====== SUPPLIED MATERIAL

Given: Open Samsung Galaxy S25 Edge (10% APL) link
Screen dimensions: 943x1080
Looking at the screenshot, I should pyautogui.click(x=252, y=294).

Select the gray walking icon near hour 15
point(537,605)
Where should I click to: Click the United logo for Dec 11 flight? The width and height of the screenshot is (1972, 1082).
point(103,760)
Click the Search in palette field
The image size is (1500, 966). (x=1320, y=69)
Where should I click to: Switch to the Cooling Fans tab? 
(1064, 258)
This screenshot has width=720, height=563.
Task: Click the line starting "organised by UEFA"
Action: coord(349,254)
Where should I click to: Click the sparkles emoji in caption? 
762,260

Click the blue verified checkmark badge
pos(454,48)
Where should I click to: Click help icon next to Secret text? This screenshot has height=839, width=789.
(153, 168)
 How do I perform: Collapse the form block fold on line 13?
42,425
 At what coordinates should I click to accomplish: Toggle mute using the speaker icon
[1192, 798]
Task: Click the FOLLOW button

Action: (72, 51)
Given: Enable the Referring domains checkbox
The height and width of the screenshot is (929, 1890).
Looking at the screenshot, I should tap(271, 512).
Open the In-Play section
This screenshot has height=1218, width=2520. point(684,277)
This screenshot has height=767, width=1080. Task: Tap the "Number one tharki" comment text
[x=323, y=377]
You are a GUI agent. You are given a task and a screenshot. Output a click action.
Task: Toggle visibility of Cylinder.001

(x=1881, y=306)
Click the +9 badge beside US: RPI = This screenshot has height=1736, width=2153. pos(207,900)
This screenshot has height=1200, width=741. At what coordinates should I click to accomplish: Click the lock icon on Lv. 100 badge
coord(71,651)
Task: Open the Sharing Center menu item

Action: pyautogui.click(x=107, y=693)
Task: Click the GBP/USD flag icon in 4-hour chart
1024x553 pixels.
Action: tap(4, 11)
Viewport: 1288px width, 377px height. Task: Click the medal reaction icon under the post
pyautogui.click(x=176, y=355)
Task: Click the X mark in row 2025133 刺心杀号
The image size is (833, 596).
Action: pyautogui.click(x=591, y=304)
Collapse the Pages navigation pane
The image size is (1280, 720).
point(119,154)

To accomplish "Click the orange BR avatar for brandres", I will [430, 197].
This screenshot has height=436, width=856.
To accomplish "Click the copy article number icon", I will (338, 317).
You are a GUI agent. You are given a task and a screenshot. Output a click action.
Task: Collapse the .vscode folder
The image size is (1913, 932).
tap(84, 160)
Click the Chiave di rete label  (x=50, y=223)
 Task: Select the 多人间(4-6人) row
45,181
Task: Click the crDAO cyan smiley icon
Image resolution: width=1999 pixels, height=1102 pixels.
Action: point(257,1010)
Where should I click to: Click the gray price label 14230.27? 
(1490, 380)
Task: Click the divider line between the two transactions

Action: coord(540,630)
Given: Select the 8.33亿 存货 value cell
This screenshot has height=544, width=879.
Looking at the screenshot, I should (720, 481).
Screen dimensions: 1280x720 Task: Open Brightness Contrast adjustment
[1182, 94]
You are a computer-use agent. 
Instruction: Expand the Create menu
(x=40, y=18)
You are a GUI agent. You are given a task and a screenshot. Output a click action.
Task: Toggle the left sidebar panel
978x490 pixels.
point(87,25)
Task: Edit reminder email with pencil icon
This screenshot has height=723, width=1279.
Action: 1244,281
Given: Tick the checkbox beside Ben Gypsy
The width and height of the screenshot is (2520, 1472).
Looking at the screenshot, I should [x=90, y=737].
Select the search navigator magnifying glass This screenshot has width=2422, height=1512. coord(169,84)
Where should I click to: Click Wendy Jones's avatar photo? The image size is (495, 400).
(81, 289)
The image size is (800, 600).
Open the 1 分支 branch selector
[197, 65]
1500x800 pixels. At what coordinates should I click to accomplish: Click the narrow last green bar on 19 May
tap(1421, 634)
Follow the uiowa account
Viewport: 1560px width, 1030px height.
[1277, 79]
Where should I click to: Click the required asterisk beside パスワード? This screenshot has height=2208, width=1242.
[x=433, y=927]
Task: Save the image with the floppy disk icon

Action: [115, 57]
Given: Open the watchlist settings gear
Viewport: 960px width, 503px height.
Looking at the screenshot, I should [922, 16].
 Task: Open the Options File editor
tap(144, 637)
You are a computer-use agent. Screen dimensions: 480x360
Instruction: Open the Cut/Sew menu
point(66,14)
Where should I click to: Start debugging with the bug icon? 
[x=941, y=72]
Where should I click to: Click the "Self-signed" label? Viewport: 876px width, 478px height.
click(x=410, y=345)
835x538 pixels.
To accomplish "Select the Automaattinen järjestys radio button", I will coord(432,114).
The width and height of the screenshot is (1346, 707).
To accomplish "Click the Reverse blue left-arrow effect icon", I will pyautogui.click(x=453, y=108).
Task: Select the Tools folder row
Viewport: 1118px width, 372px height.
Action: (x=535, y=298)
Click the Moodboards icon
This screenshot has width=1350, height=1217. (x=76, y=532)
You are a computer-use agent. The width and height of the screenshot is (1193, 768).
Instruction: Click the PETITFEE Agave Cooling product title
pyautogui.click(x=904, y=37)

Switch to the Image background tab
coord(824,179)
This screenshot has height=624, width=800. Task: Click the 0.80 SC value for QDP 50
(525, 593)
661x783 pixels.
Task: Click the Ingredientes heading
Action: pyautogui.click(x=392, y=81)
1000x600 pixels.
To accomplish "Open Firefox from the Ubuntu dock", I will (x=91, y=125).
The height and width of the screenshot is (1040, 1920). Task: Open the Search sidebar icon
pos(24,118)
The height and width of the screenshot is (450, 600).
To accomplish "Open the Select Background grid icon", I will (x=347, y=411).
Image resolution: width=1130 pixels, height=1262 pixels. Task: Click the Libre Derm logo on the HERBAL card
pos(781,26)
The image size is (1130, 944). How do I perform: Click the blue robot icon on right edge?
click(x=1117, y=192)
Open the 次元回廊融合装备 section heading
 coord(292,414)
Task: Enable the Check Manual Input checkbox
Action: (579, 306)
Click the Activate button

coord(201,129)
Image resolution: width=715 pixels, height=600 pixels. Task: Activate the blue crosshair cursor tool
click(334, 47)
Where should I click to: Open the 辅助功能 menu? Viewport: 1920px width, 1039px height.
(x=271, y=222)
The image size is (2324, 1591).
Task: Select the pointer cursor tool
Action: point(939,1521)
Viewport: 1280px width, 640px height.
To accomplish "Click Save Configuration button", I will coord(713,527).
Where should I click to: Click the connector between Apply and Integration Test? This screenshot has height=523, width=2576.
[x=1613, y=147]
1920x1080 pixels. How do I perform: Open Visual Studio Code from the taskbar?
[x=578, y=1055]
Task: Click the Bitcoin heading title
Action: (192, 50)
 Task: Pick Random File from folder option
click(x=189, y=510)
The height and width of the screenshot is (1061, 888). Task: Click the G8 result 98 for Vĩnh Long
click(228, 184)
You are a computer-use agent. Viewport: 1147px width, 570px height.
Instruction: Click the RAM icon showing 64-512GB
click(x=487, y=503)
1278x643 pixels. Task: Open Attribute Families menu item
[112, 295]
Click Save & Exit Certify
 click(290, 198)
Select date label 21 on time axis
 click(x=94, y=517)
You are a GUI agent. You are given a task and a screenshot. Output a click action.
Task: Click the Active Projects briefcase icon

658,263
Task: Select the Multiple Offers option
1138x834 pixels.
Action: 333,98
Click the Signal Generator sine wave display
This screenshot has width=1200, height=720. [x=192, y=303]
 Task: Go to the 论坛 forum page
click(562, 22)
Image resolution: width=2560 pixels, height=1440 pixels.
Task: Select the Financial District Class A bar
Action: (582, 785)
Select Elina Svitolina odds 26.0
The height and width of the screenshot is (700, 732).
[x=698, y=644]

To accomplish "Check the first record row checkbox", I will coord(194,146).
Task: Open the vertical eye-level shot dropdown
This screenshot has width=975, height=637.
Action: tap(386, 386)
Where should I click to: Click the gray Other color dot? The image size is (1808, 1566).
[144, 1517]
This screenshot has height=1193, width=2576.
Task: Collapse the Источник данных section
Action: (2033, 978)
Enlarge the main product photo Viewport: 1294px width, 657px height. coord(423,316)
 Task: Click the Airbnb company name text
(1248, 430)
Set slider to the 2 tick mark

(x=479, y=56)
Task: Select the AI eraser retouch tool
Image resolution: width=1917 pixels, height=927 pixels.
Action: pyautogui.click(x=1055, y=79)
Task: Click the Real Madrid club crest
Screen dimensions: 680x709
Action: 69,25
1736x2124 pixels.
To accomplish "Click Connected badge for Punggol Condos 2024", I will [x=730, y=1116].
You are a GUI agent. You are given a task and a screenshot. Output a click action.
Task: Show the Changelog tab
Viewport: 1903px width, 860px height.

============

EXERCISE REQUIREMENTS: Copy the data word for word, from the first line through the line that contains "point(103,760)", with both ends included.

OUTPUT OF THE EXERCISE:
Given: Open Samsung Galaxy S25 Edge (10% APL) link
Screen dimensions: 943x1080
Looking at the screenshot, I should pyautogui.click(x=252, y=294).

Select the gray walking icon near hour 15
point(537,605)
Where should I click to: Click the United logo for Dec 11 flight? The width and height of the screenshot is (1972, 1082).
point(103,760)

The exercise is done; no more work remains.